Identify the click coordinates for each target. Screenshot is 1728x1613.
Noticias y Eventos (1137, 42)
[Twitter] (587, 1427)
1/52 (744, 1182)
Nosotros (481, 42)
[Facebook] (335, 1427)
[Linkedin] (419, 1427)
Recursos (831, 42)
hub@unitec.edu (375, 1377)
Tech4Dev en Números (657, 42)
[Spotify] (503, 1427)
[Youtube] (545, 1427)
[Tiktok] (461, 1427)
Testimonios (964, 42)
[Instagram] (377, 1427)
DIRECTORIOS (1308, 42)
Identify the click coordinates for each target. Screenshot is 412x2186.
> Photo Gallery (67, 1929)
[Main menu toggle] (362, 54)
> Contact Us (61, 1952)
***
_Your objective_
Write out every entry again, exactly as it appears.

_Your response_
Identify the click coordinates for each target. Screenshot is 1728x1613.
Noticias y Eventos (1137, 42)
[Twitter] (587, 1427)
1/52 (744, 1182)
Nosotros (481, 42)
[Facebook] (335, 1427)
[Linkedin] (419, 1427)
Recursos (831, 42)
hub@unitec.edu (375, 1377)
Tech4Dev en Números (657, 42)
[Spotify] (503, 1427)
[Youtube] (545, 1427)
[Tiktok] (461, 1427)
Testimonios (964, 42)
[Instagram] (377, 1427)
DIRECTORIOS (1308, 42)
Identify the click coordinates for each target. Screenshot is 412x2186.
> Photo Gallery (67, 1929)
[Main menu toggle] (362, 54)
> Contact Us (61, 1952)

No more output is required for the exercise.